EXTRACTED INFORMATION:
───
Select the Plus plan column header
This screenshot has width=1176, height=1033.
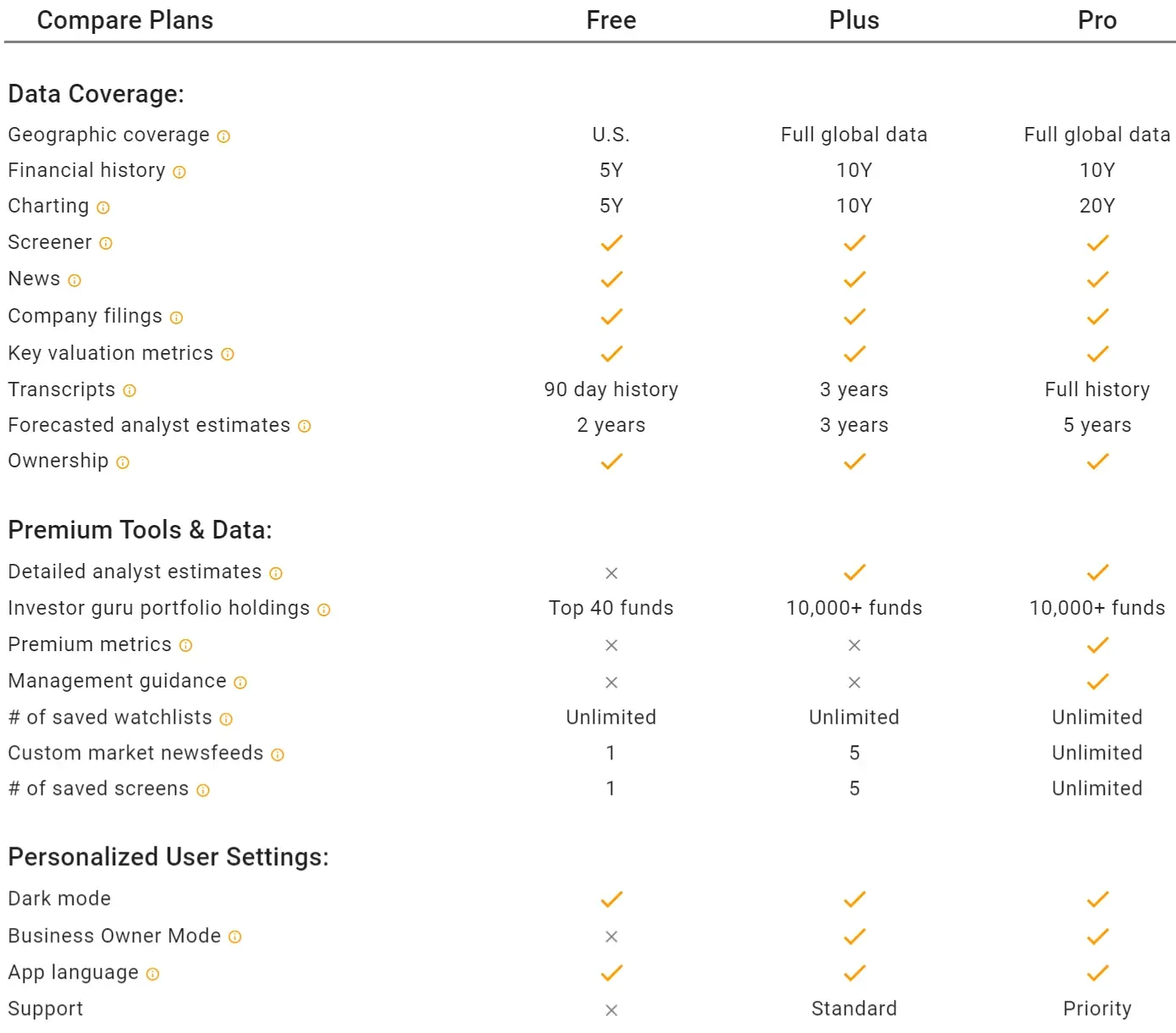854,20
───
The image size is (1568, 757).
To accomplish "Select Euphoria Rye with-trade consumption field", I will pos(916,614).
───
Echo the records starting with the line that contains "The image size is (1568, 757)." and going on through the line that contains "I will pos(916,614).", reproducing each of those lines as it stands.

The image size is (1568, 757).
To accomplish "Select Euphoria Rye with-trade consumption field", I will pos(916,614).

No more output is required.